TAKING THE LONG VIEW OF FINANCES

#millennials #BabyBoomers #economy
Home prices in Seattle are soaring.
So, Kathryn Jacoby, 30, and Jeff Whitehill, 32 came to a sobering conclusion: buy now, before prices went up further, or they may never afford to own a home. They bought a 72-year-old house for $550,000. It may be more than they can afford on their combined $110,000 annual income, but they felt time was not on their side.
George Erb wrote of the couple’s plight, and that of other millennials, in the Seattle Times.
Meanwhile, Rodney Brooks writes of how baby boomers are bridging the Generation Gap. His article for The Washington Post was based on Lori Bitter’s book, “The Grandparent Economy: How Baby Boomers Are Bridging the Generation Gap.” The book focuses how baby boomers may be taking care of several generations of their family, be they their parents or their children who may not have recovered financially from the Great Recession of 2008.
“The real story is they (boomers) may have two or three generation of people living in their homes that they were working their butts off to support,” Brooks quotes Bitter. That puts their retirement plans in some peril.
Both Erb’s and Brooks’ articles were published in the March 6, 2017, issue of The Atlanta Journal-Constitution.
Meanwhile, Ron Lieber wrote in the New York Times of financial trade-offs people make, whether they know it or not. Some take two or three jobs just so they can raise their kids in a certain neighborhood. Others experience life now, perhaps after the sudden death of a relative, lest they not get to do it again, etc.
Lieber’s article was published April 24, 2017, in The Atlanta Journal-Constitution.
Let’s break this down a bit further. If you are young, you need to be actively engaged in financial planning, including not only what you earn, but what you spend and what you save. The young couple in Erb’s article believed that housing appreciation was going to continue for the foreseeable future, so they extended themselves a bit to buy a house.
If that holds true, they’ll appreciate that decision later.

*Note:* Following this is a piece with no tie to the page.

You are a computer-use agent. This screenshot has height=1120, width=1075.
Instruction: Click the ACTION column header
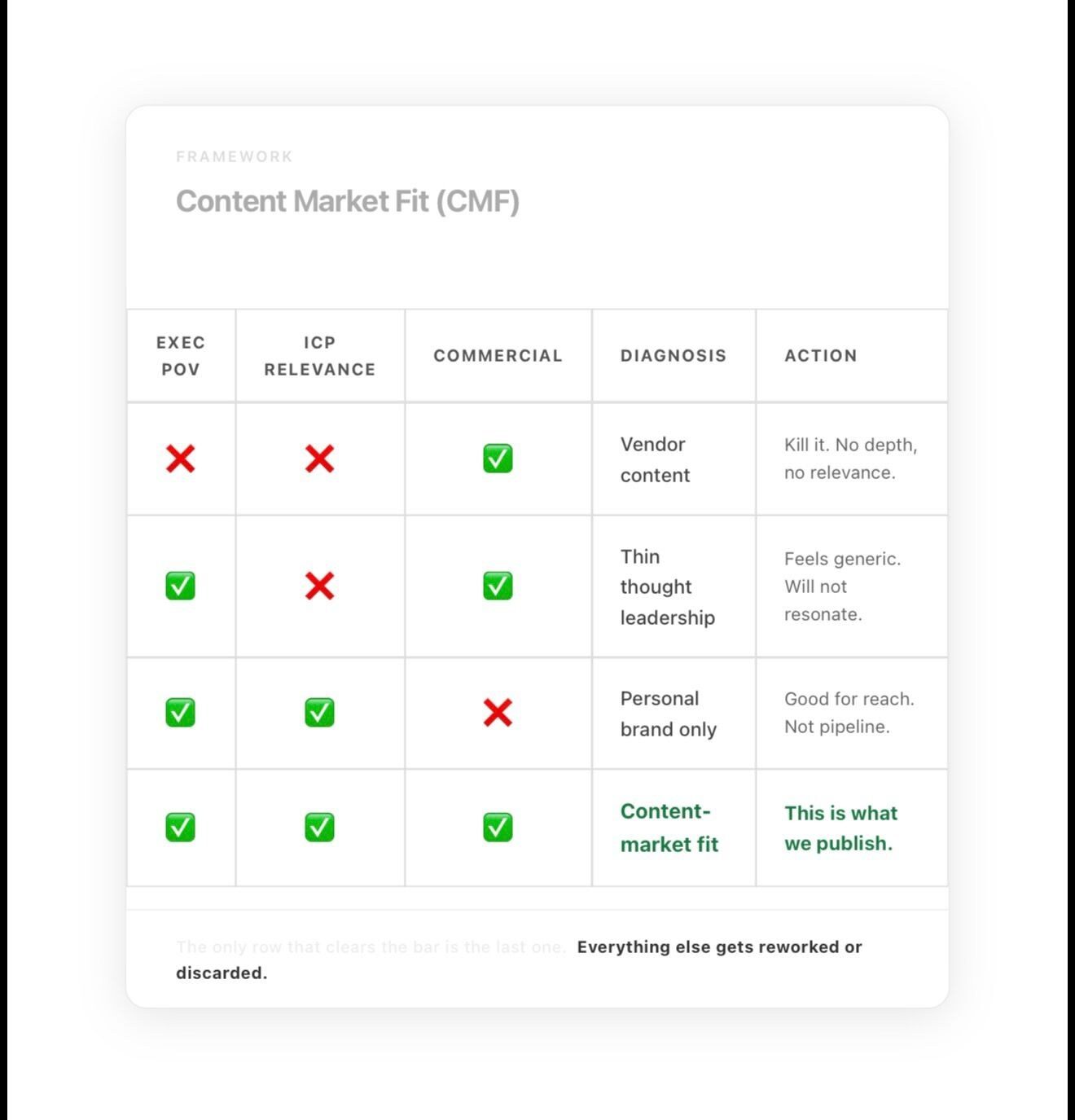point(821,356)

However, there is much peril in the meantime. They borrowed $30,000 from Jacoby’s parents, and Whitehill has a $60,000 student loan to pay off.
Hopefully, they can pay down those debts and they will earn more income over time. The latter is far from guaranteed, making the former more difficult.

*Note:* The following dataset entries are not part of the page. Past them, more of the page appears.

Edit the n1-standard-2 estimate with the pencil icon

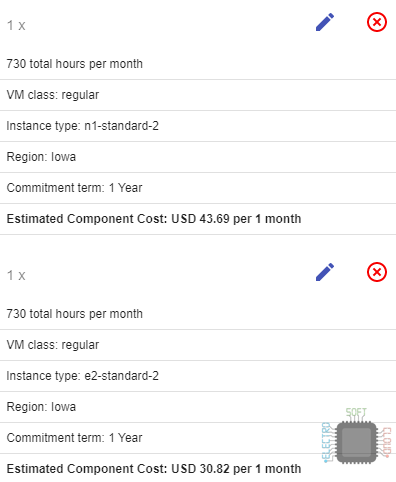pos(325,22)
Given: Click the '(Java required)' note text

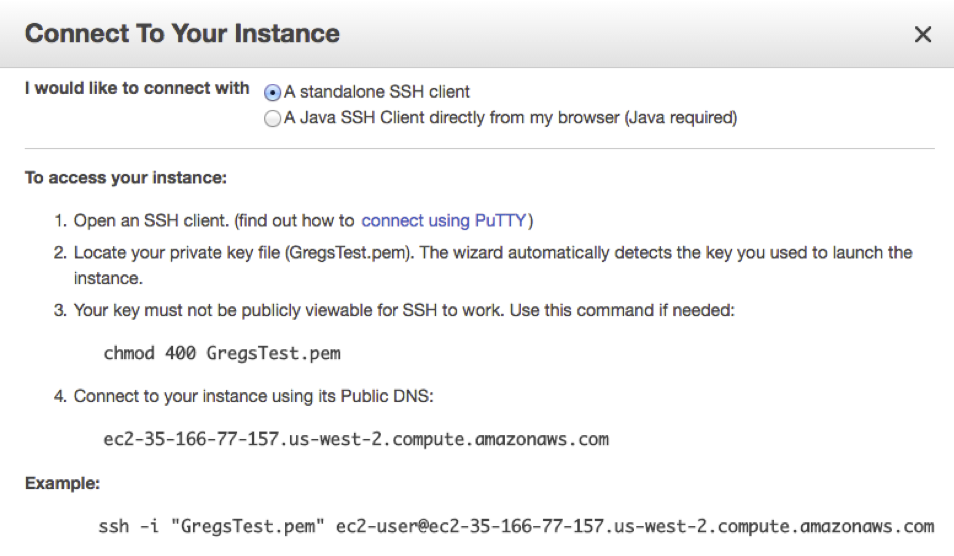Looking at the screenshot, I should coord(681,117).
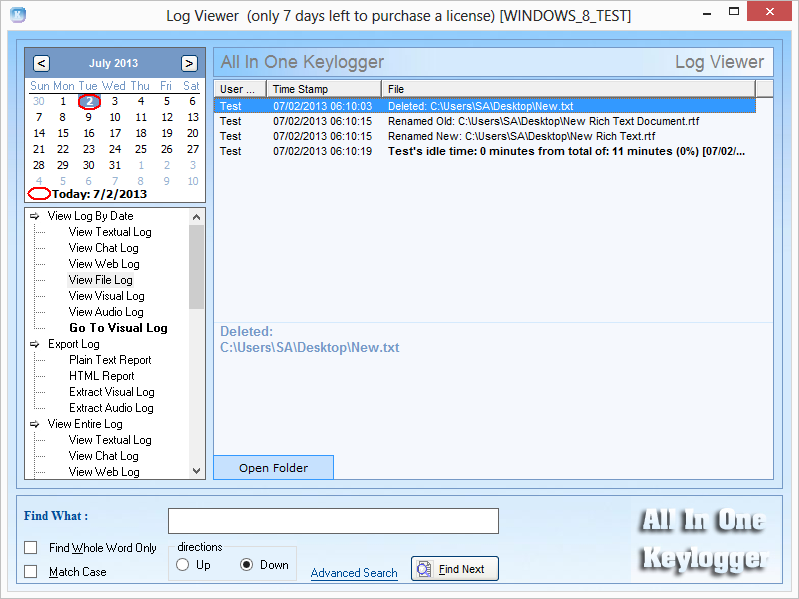Click the Open Folder button
This screenshot has height=599, width=799.
coord(273,468)
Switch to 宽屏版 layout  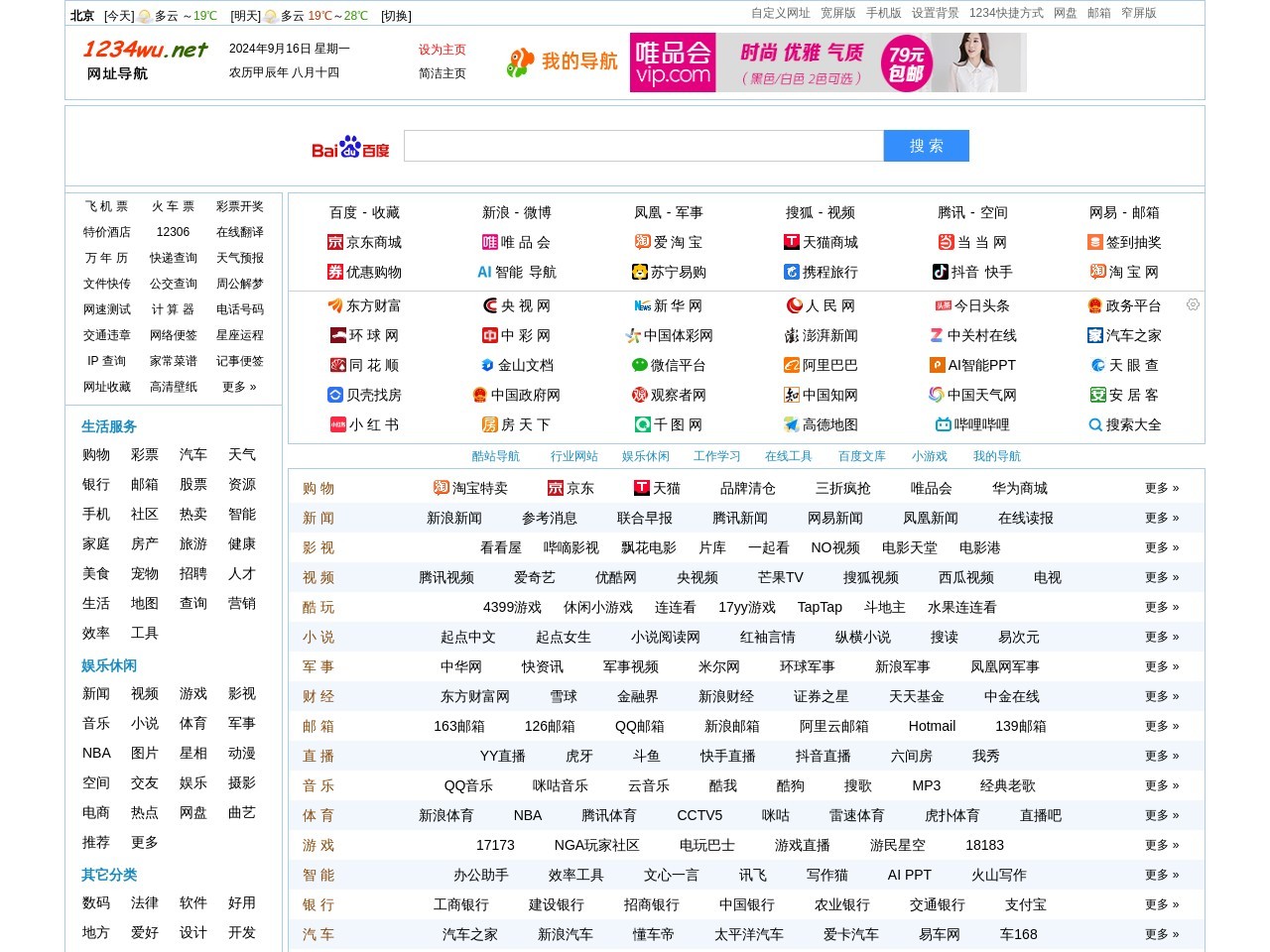tap(837, 13)
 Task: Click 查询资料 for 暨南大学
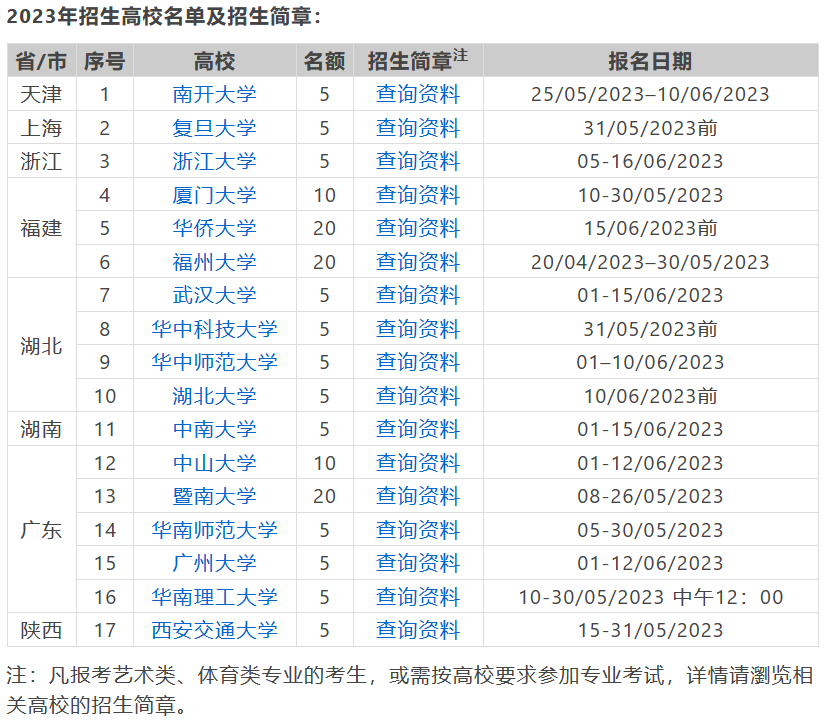[417, 496]
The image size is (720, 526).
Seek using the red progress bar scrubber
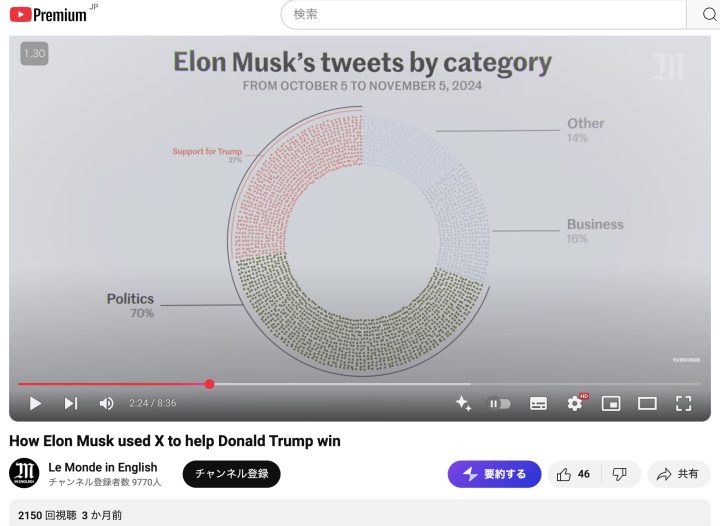(x=209, y=384)
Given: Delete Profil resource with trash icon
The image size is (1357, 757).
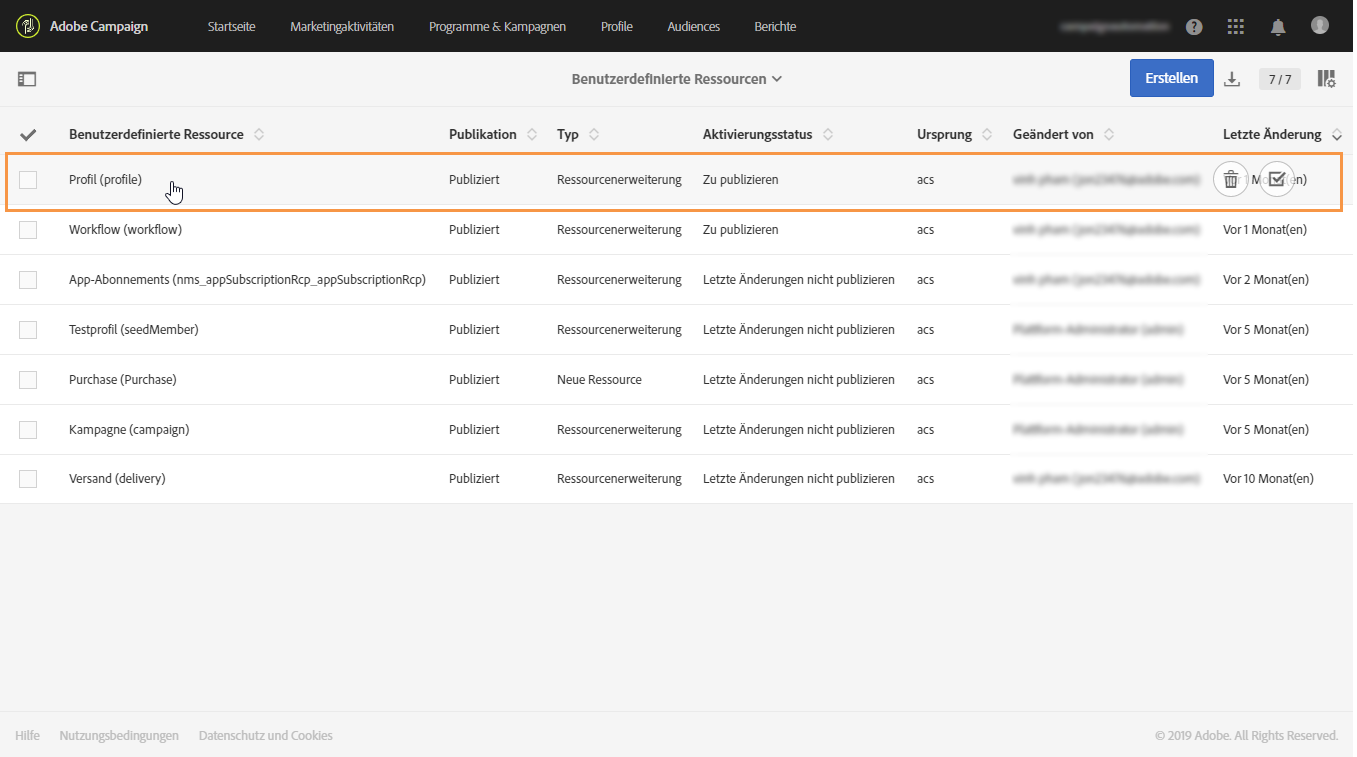Looking at the screenshot, I should [x=1231, y=180].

Rather than borrow money from parents to help buy a house, some young people are still living with their parents, as Brooks’ article discusses.
The point here is that all generations alive today face financial challenges. The trick is doing what you need to do to overcome them.

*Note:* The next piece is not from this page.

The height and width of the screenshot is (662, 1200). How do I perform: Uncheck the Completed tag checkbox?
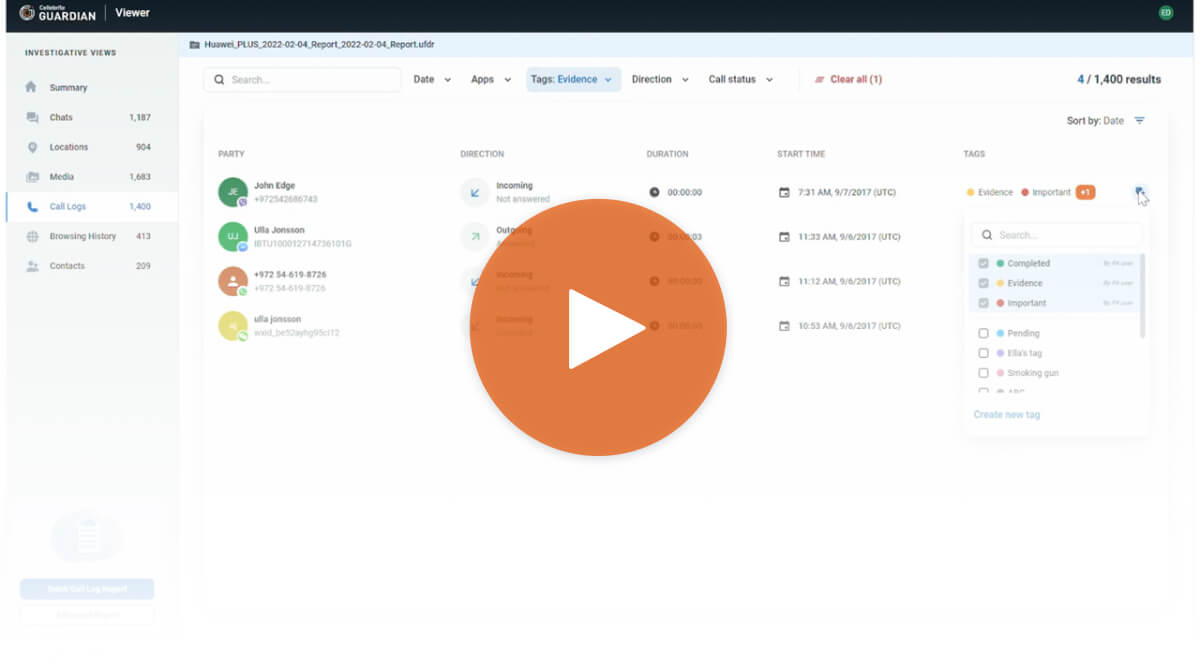click(984, 263)
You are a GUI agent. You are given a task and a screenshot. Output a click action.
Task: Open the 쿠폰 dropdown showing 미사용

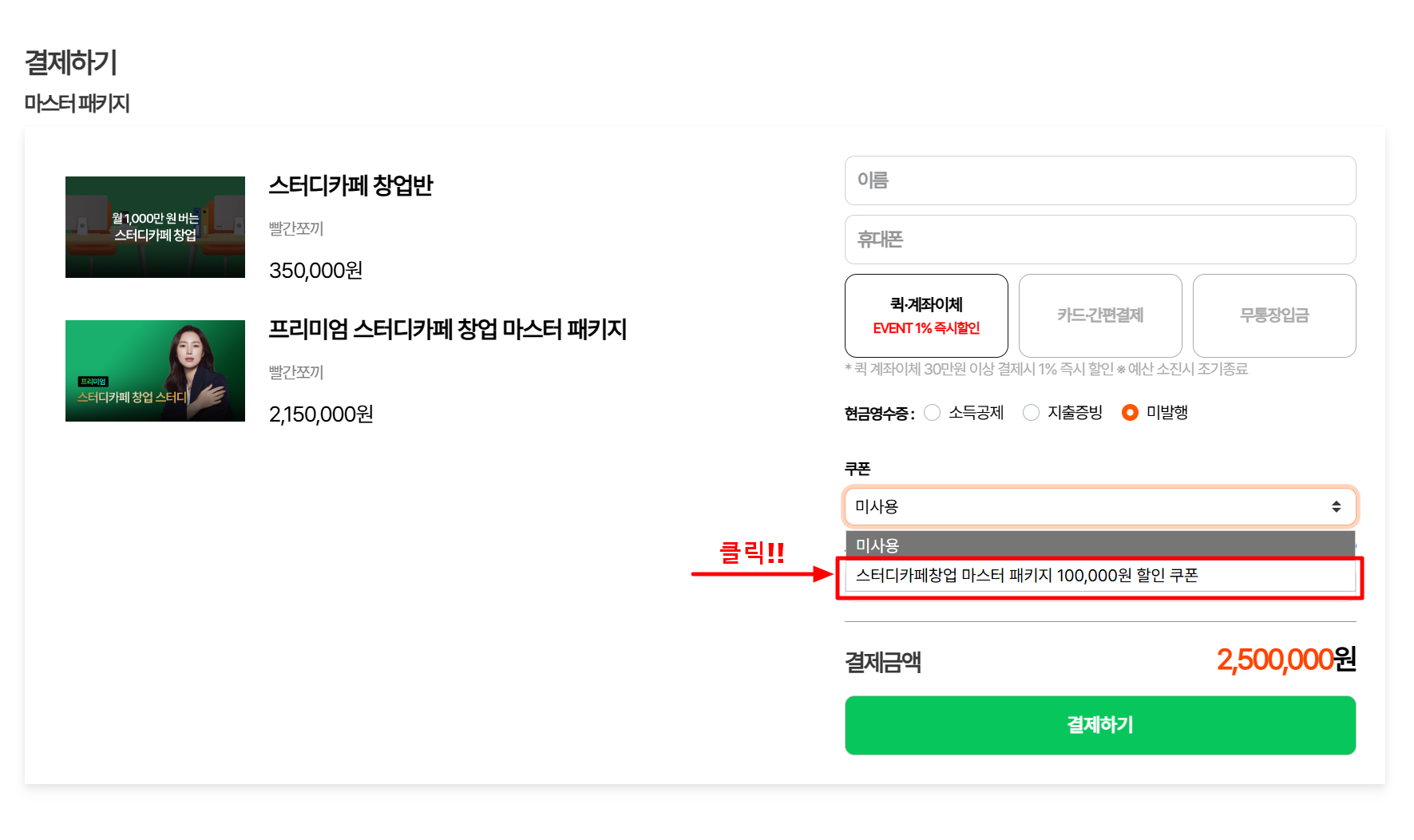1100,506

With technology and globalization throwing a monkey wrench into job security, people in all generations might want to think about ways to earn extra income, preferably without taking a pound of flesh from themselves, or having no time to really live.
There are many options available to accomplish this. To hear about one of the best, message me.
With job security far from assured, no matter in what field one is employed, financial risks become that much riskier. Still, taking no risk at all generally doesn’t get one very far. As long as the risks are calculated, and one plans accommodations to alleviate some of the peril, there’s no telling what the payoff can be.